The largest single pledge in Pakka's history secures a high-coupon debt issue for a nano-cap with a ₹360 cr market cap. It's bigger than the promoter's likely entire holding.
— 3 earlier stories on Pakka Ltd. →What's new
- Promoter Ved Krishna pledged 1.27 crore shares (28.21% of equity) on June 4 to Catalyst Trusteeship as security for debenture holders.
- The pledge backs the company's ₹540 cr non-convertible debenture issue, which carries interest rates up to 19.4%.
- The encumbrance is the largest single pledge in the company's history and represents roughly 126% of the promoter's likely holding.
Why this matters
For a company with a ₹360 crore market cap, pledging 28% of equity for a ₹540 crore debt issue is a sign of acute financial strain. The high coupon and the scale of collateral demanded by debenture holders suggest deep liquidity challenges.

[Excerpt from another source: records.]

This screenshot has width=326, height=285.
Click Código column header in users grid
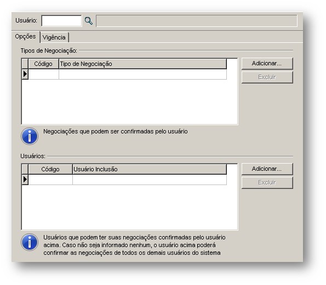click(x=50, y=169)
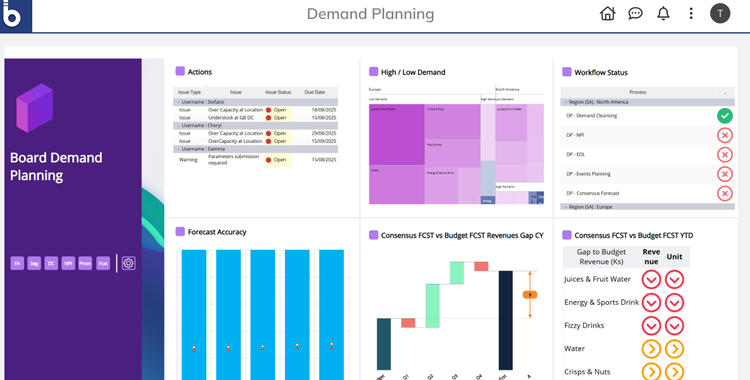Screen dimensions: 750x380
Task: Toggle status of DP - Consensus Forecast
Action: 725,193
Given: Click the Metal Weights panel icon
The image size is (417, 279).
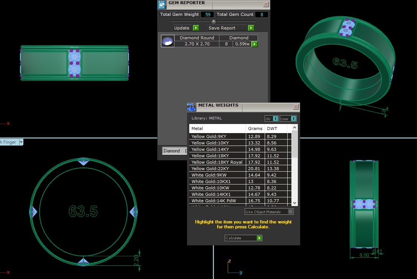Looking at the screenshot, I should point(192,107).

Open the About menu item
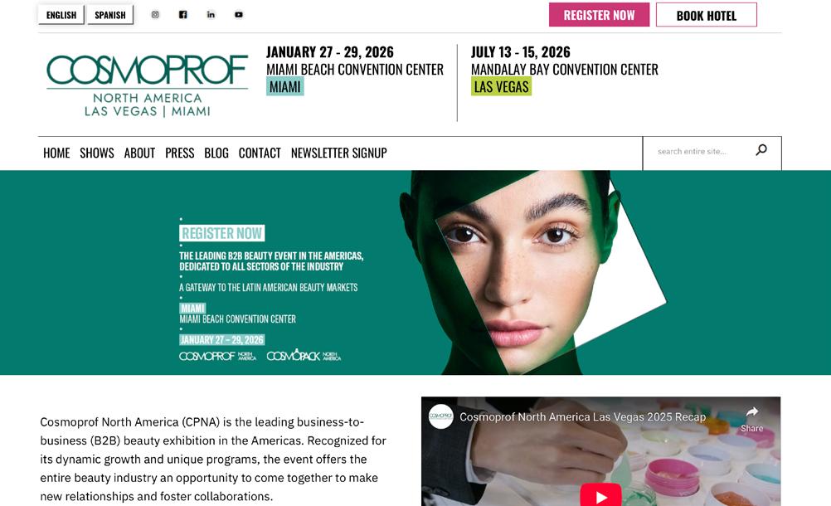139,153
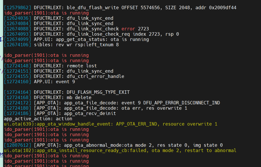Select the red word "error" before 2723
The height and width of the screenshot is (167, 261).
click(x=128, y=29)
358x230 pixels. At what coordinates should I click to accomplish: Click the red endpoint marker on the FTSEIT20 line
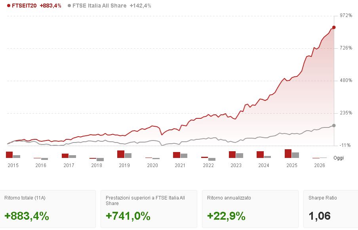pos(334,27)
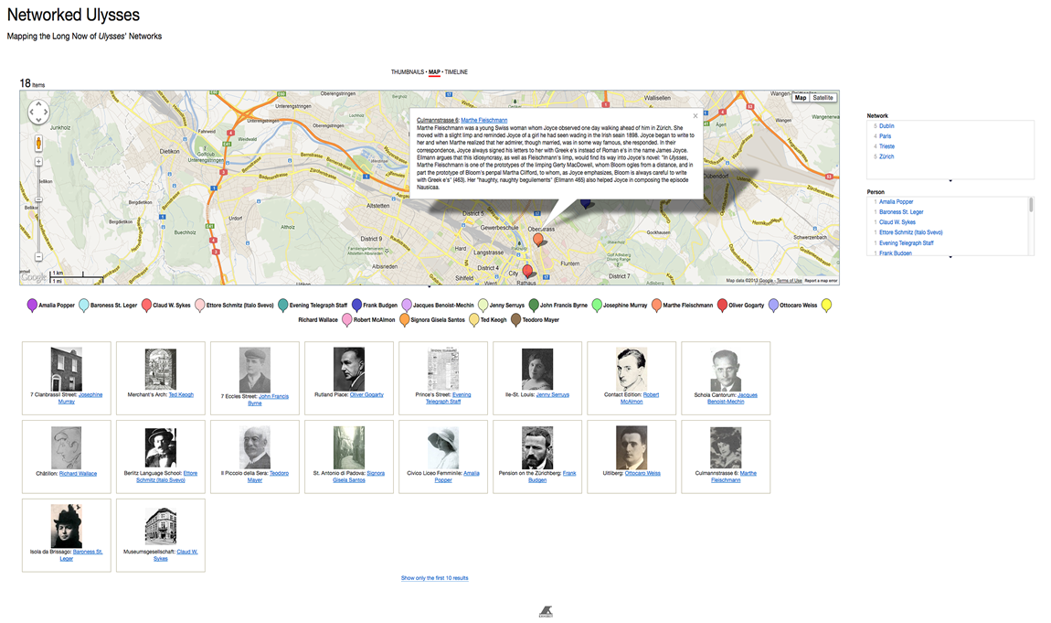Click the orange map pin at Oberstrass
The width and height of the screenshot is (1051, 623).
(x=539, y=241)
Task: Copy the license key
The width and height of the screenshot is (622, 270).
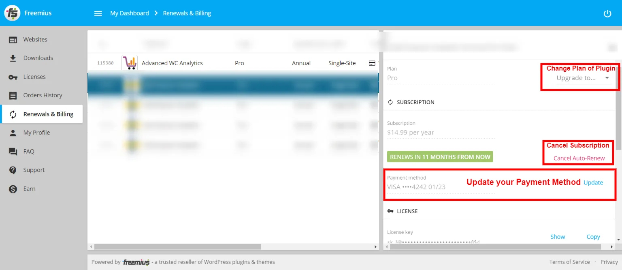Action: pyautogui.click(x=593, y=237)

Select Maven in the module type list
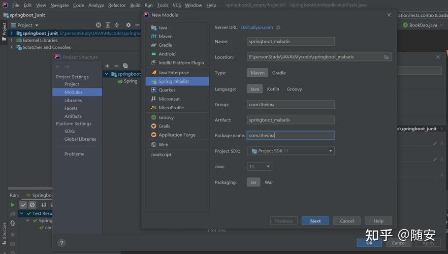coord(165,37)
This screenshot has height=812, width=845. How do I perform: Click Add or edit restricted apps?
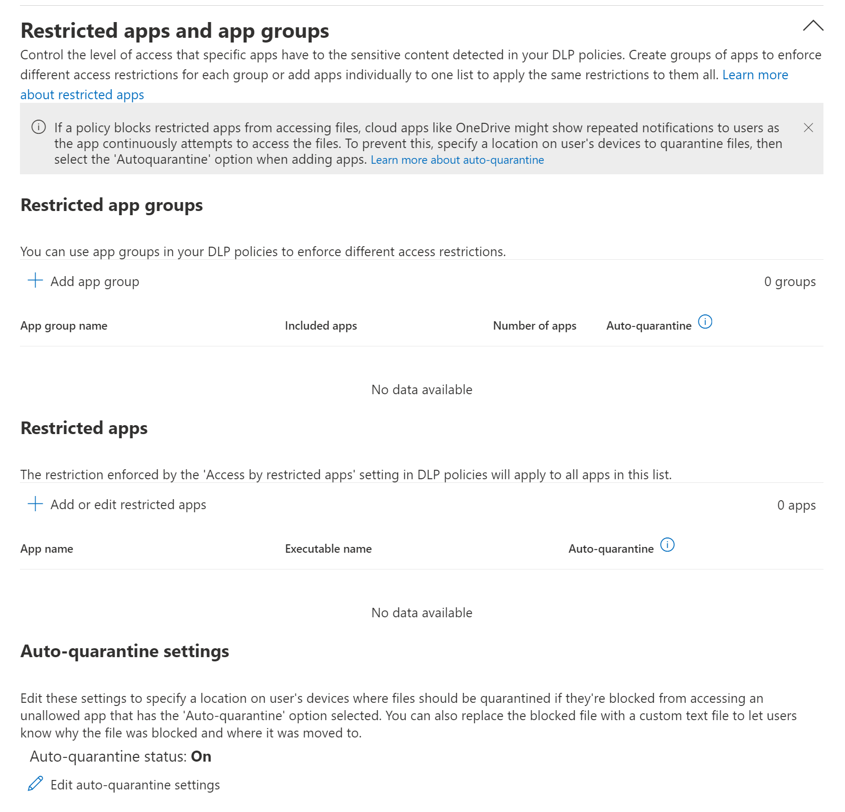[128, 505]
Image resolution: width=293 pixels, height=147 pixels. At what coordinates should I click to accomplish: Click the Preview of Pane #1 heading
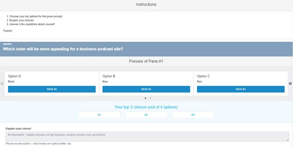146,61

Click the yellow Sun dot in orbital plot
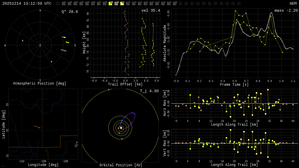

If Pakka defaults, the forced sale of these shares would hit minority holders directly.
What we're watching
- Whether the company's credit rating stabilises after its recent downgrade.
- The execution of Project Jagriti and its impact on Pakka's cash flows.

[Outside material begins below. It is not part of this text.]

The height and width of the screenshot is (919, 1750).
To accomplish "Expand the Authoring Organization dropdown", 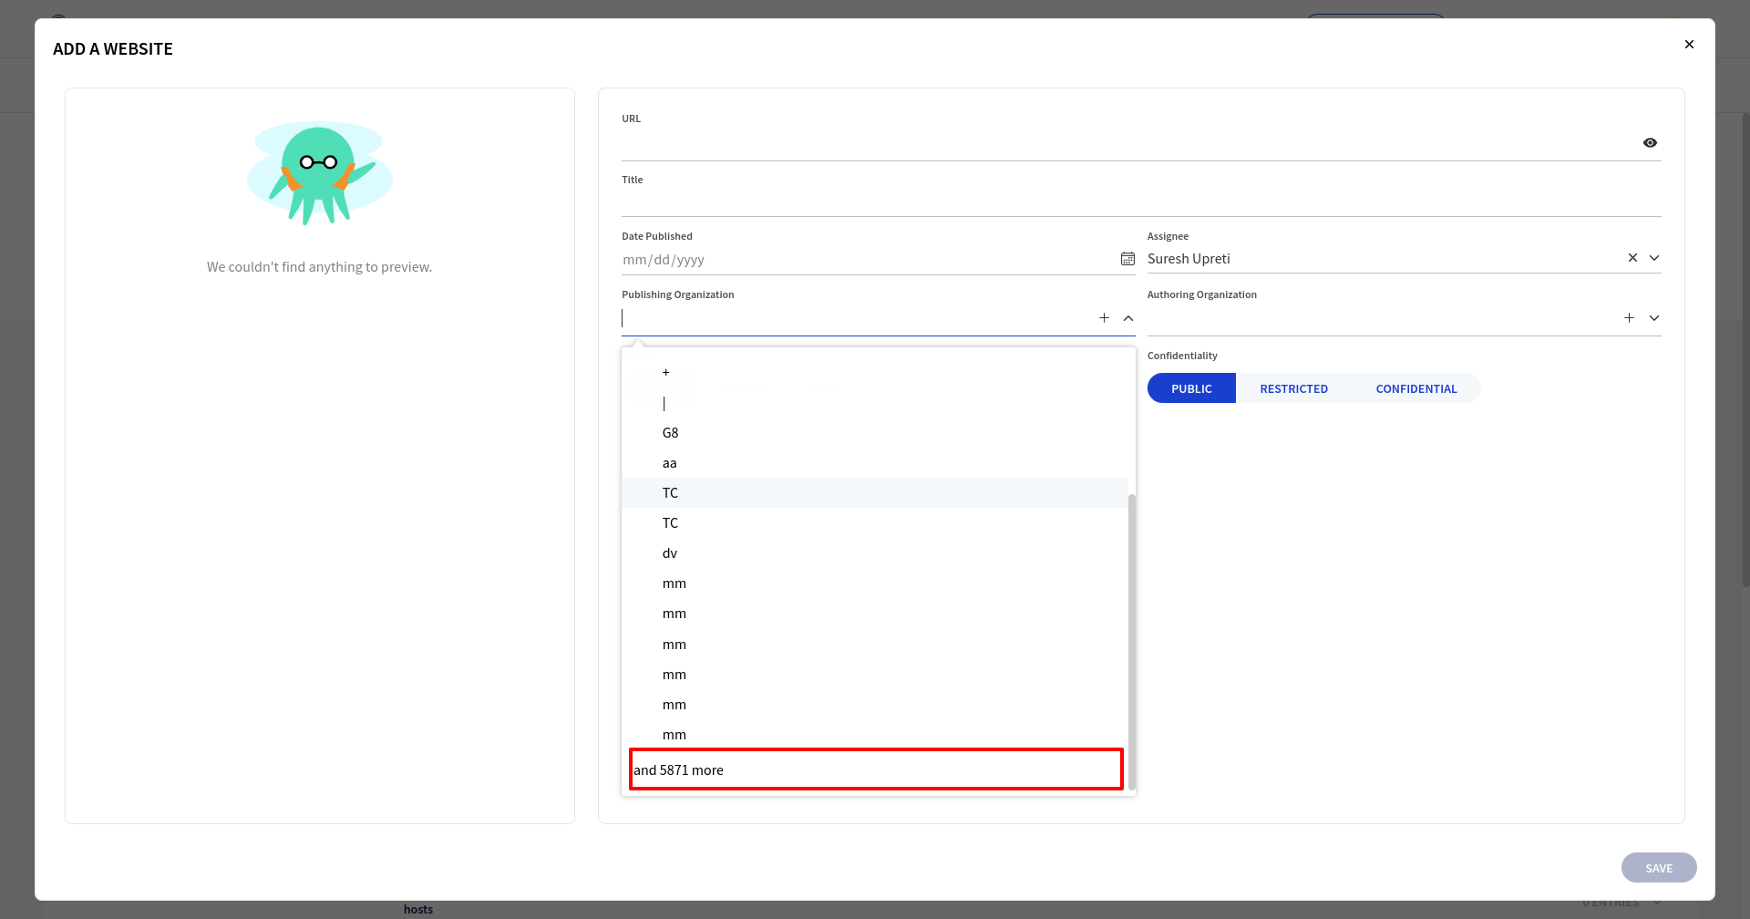I will point(1655,318).
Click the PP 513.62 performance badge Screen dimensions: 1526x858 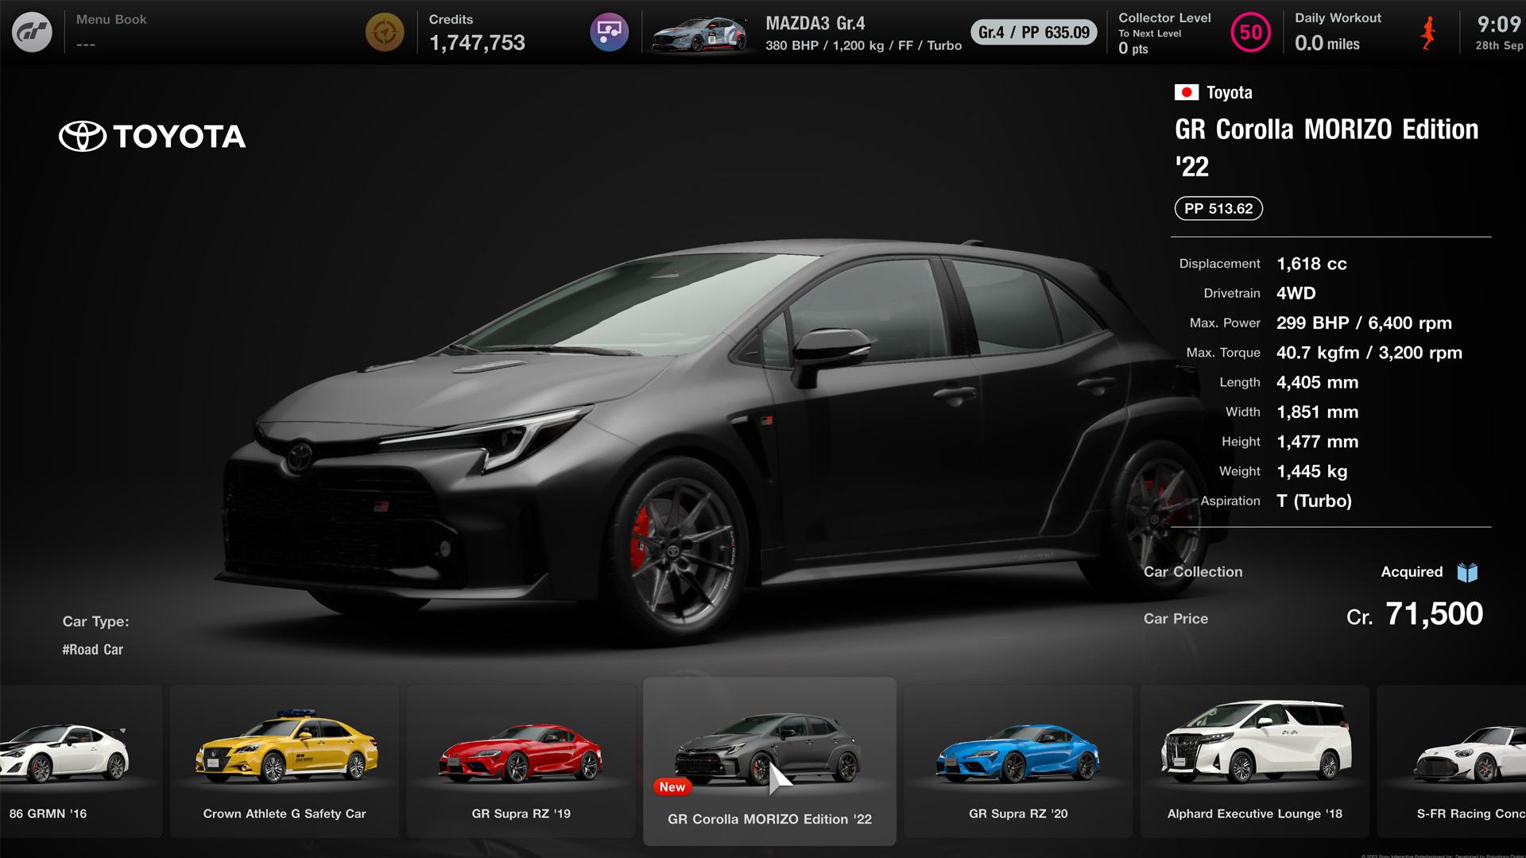tap(1218, 209)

- Any further promoter pledges or equity sales to meet debt obligations.
The full read
Pakka's promoter Ved Krishna has pledged 1.27 crore shares, or 28.21% of the company's total equity, as security for a ₹540 crore non-convertible debenture issue. The issue's coupon runs as high as 19.4%. The pledge, created on June 4, is the largest single encumbrance in the company's history. For context, Pakka's market capitalisation is just ₹360 crore, meaning the debt being secured exceeds the company's entire market value. The analyst rationale indicates the pledged stake is roughly 126% of the promoter's likely holding. This is a severe strain. It leaves almost no unencumbered promoter equity and ties the founder's stake directly to debt repayment. Any default could trigger a forced sale of these shares, hitting minority holders hard. The pledge arrives as Pakka grapples with cost overruns at Project Jagriti and a credit rating downgrade. The debenture holders demanded this collateral, and the promoter agreed.
Questions answered
- How big is this pledge relative to the company's size?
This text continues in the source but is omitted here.